[Data for review]
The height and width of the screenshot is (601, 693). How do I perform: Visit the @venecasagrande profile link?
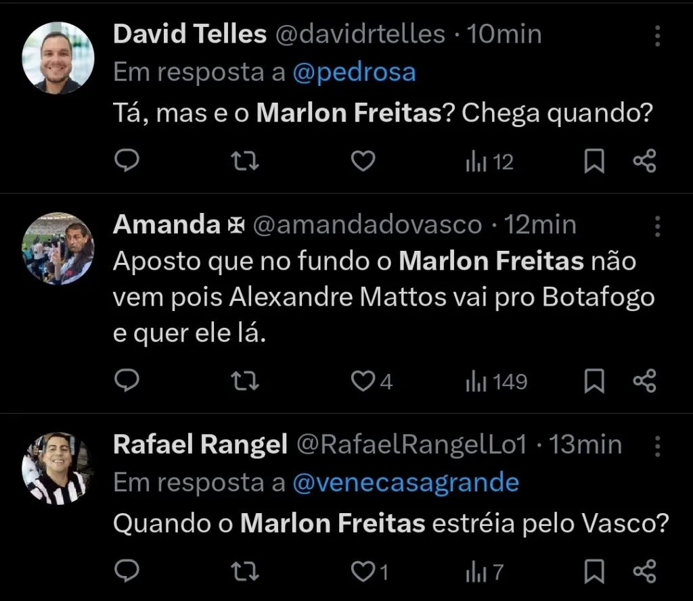click(405, 482)
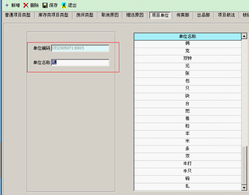This screenshot has height=195, width=249.
Task: Click the 单位名称 input field
Action: (x=80, y=62)
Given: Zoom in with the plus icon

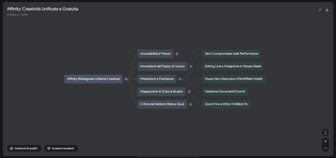Looking at the screenshot, I should click(x=325, y=141).
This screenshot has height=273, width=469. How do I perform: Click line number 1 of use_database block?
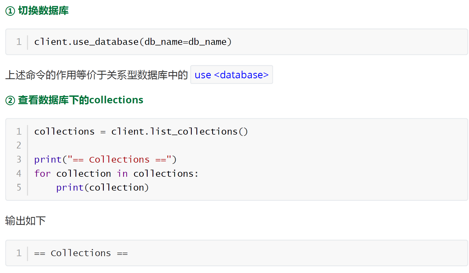[19, 42]
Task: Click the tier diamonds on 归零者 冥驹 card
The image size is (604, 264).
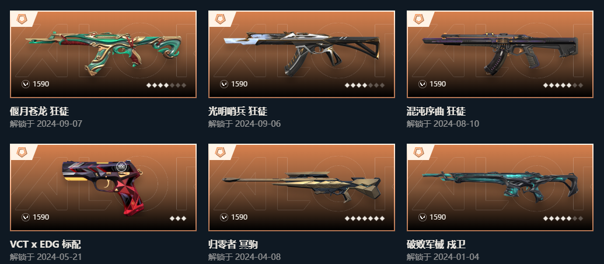Action: pos(364,218)
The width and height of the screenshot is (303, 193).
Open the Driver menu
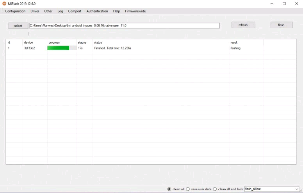[x=35, y=11]
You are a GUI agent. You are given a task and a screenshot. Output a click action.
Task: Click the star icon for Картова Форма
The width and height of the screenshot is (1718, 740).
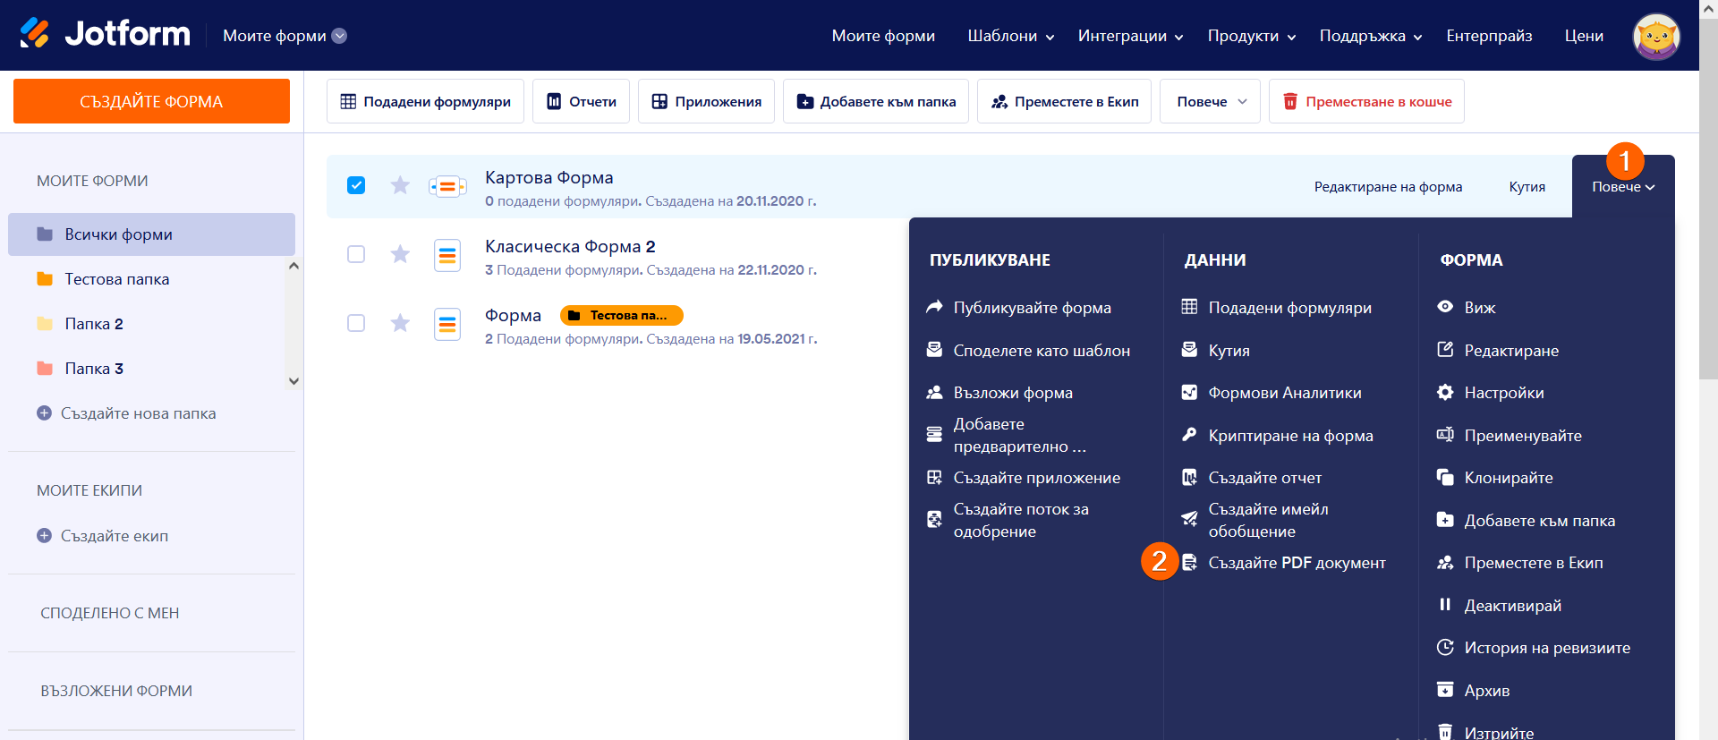click(x=400, y=185)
[/Data for review]
What to do:
Would you write out each entry word for word and omit the images?

Answer box:
The height and width of the screenshot is (601, 693). How do I perform: Visit the @venecasagrande profile link?
click(405, 482)
This screenshot has height=195, width=249.
Task: Click the 单位名称 input field
Action: (x=80, y=62)
Given: Zoom in with the plus icon

Looking at the screenshot, I should click(x=325, y=141).
This screenshot has height=273, width=469. How do I perform: Click line number 1 of use_database block?
[19, 42]
Task: Click the tier diamonds on 归零者 冥驹 card
The image size is (604, 264).
Action: pos(364,218)
The width and height of the screenshot is (303, 193).
Open the Driver menu
[x=35, y=11]
You are a GUI agent. You are given a task and a screenshot. Output a click action.
Task: Click the star icon for Картова Форма
The width and height of the screenshot is (1718, 740).
click(x=400, y=185)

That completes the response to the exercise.